Assigned task
An exact copy is needed of the lines in the entries below from the line with "Instruction: Select the Home navigation link" up to and including the line with "Given: Click the black redacted sender bar", and of nothing else. Leave the pictures out.

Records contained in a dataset
★ ★ ★
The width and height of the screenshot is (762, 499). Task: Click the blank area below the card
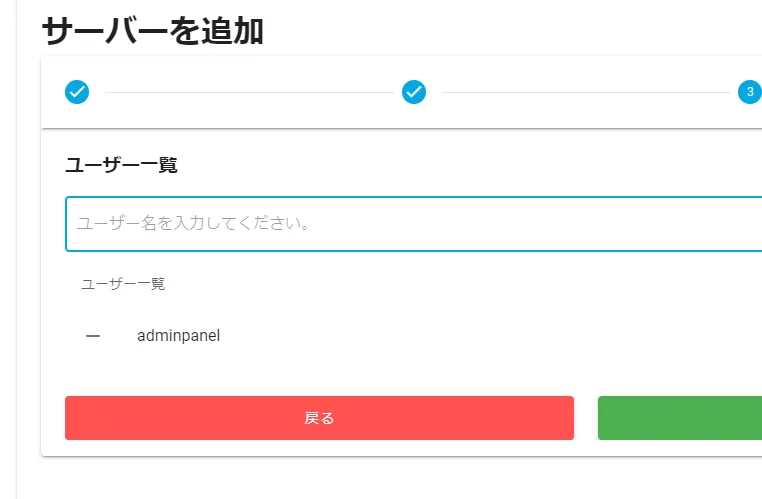pos(400,478)
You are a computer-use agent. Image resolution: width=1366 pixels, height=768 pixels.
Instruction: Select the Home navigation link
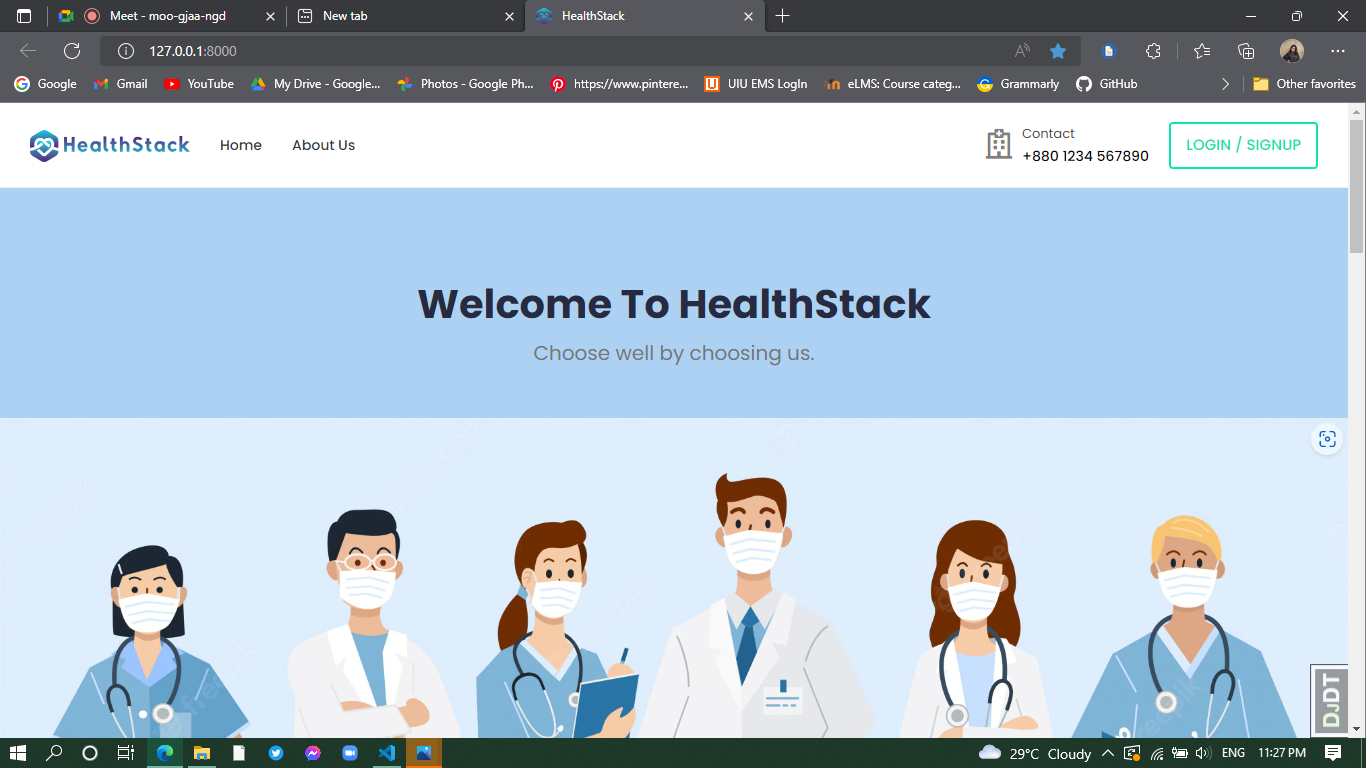click(240, 145)
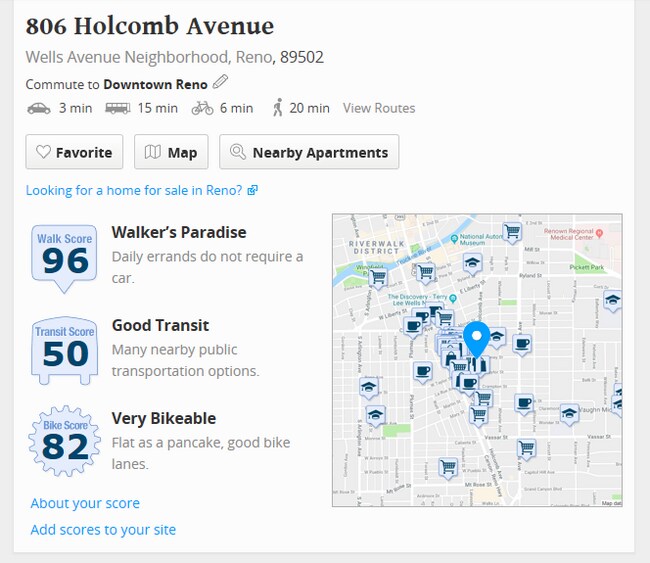Open the Bike Score 82 badge

pyautogui.click(x=65, y=442)
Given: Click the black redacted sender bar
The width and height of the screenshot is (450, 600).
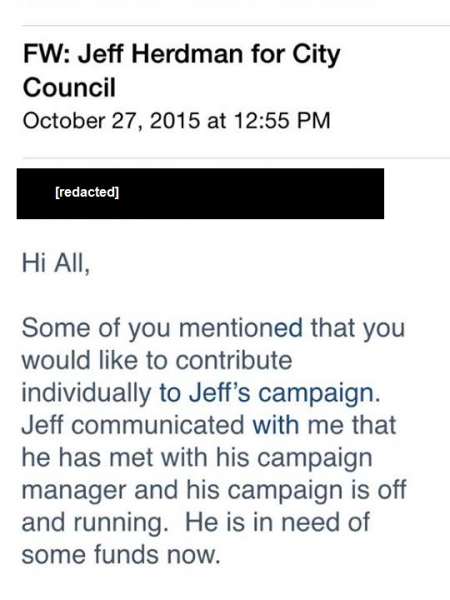Looking at the screenshot, I should point(200,194).
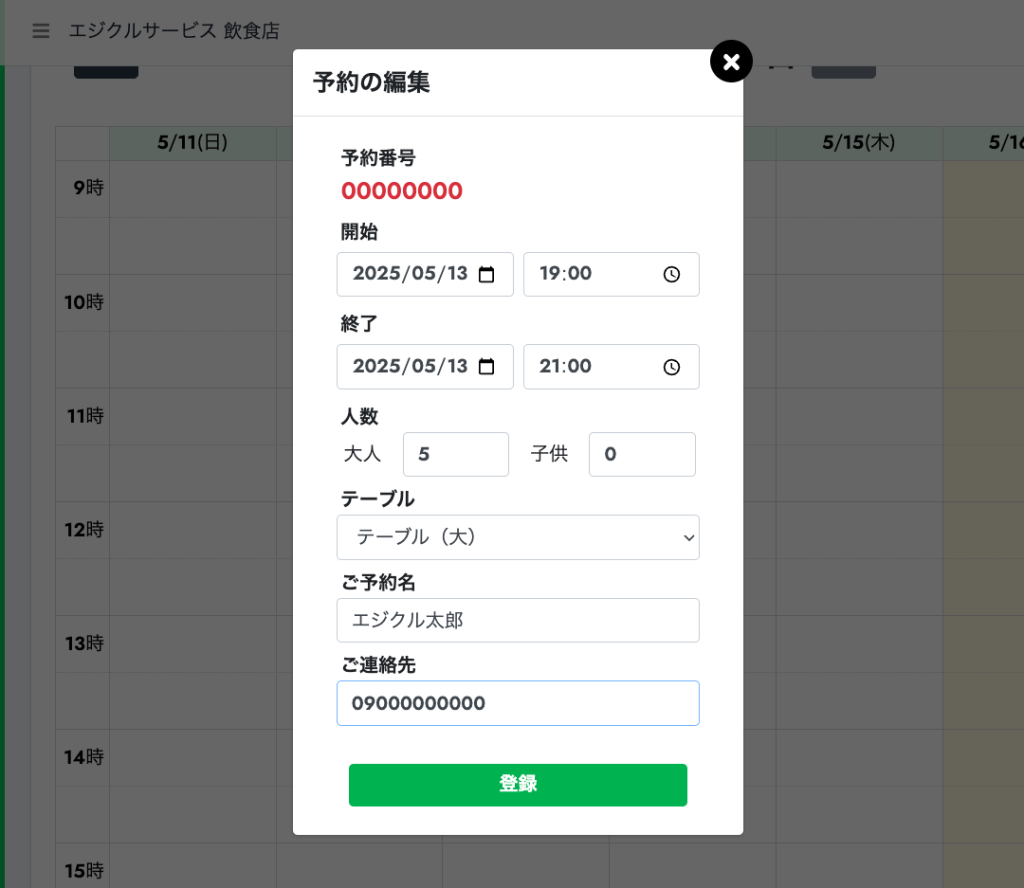Focus the 子供 count field
This screenshot has height=888, width=1024.
642,454
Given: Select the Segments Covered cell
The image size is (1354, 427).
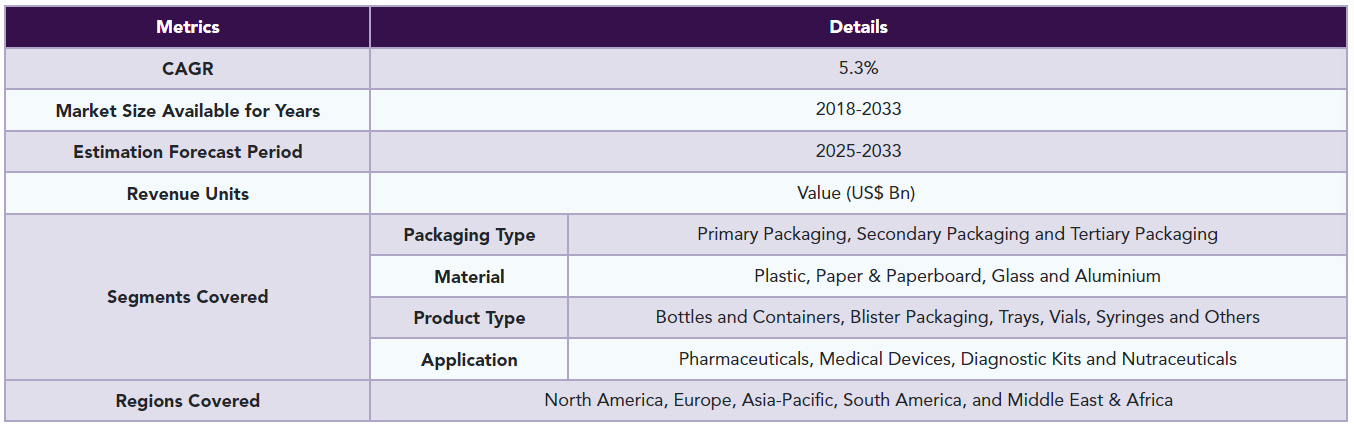Looking at the screenshot, I should coord(187,297).
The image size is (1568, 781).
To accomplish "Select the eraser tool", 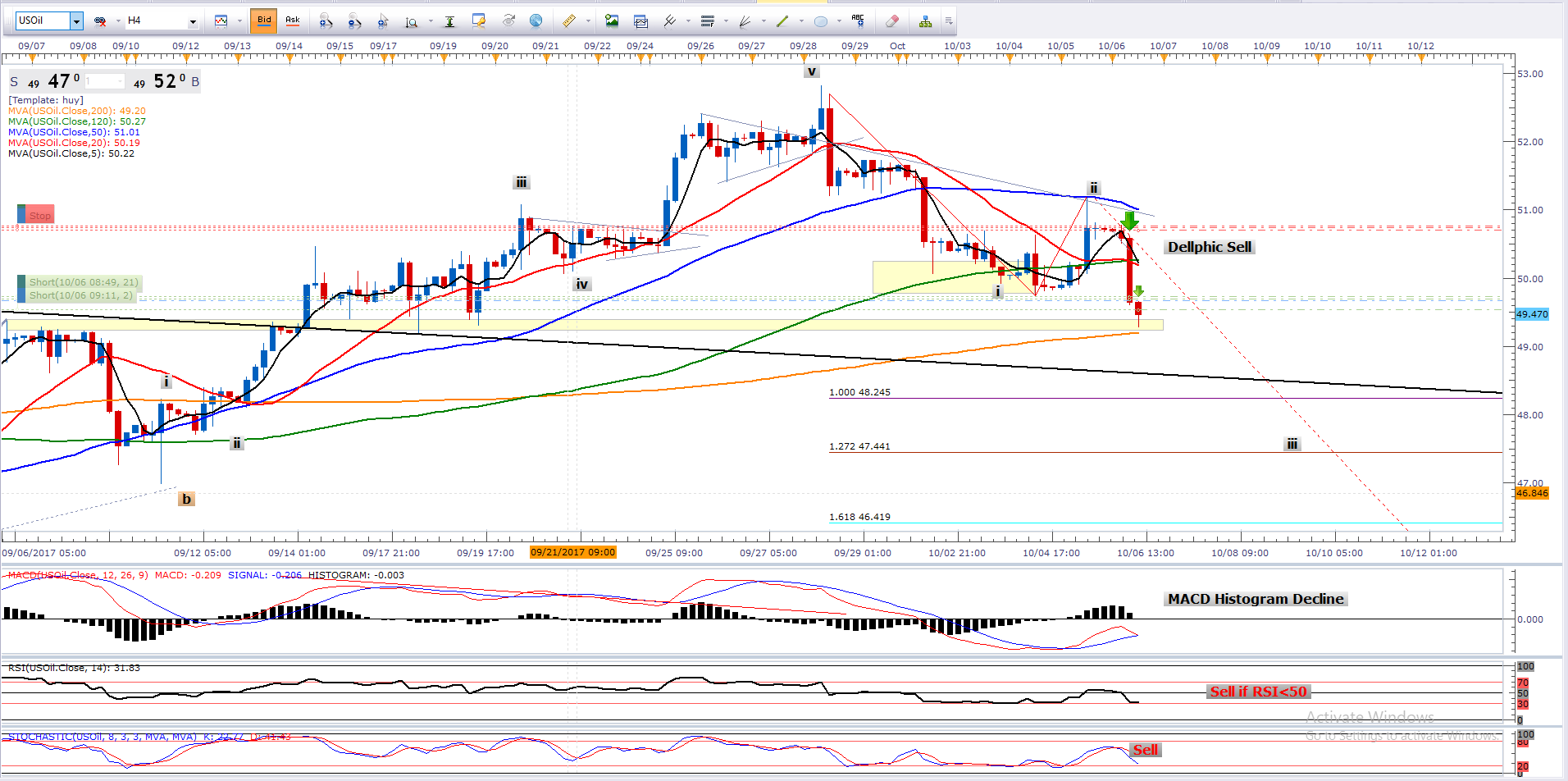I will [x=892, y=21].
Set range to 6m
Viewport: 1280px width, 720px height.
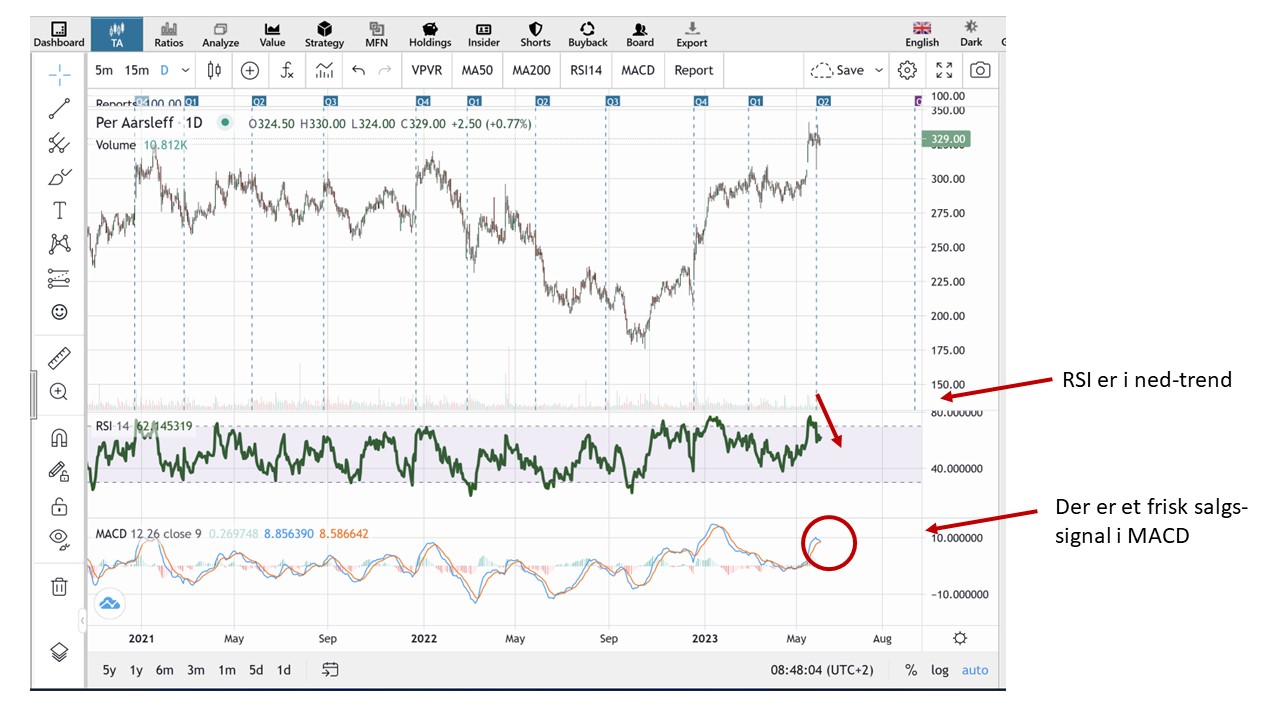point(165,670)
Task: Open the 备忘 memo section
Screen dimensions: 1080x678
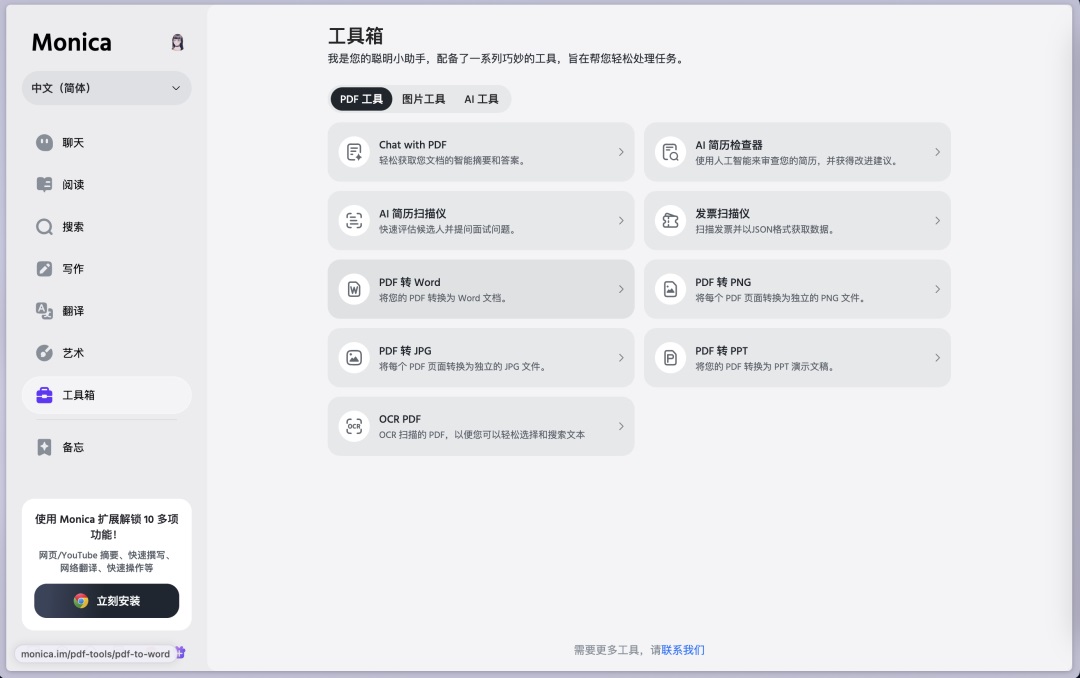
★ ★ ★
Output of the task
Instruction: Select the Home navigation link
click(240, 145)
Open the Bike Score 82 badge

pyautogui.click(x=65, y=442)
Given: Click the black redacted sender bar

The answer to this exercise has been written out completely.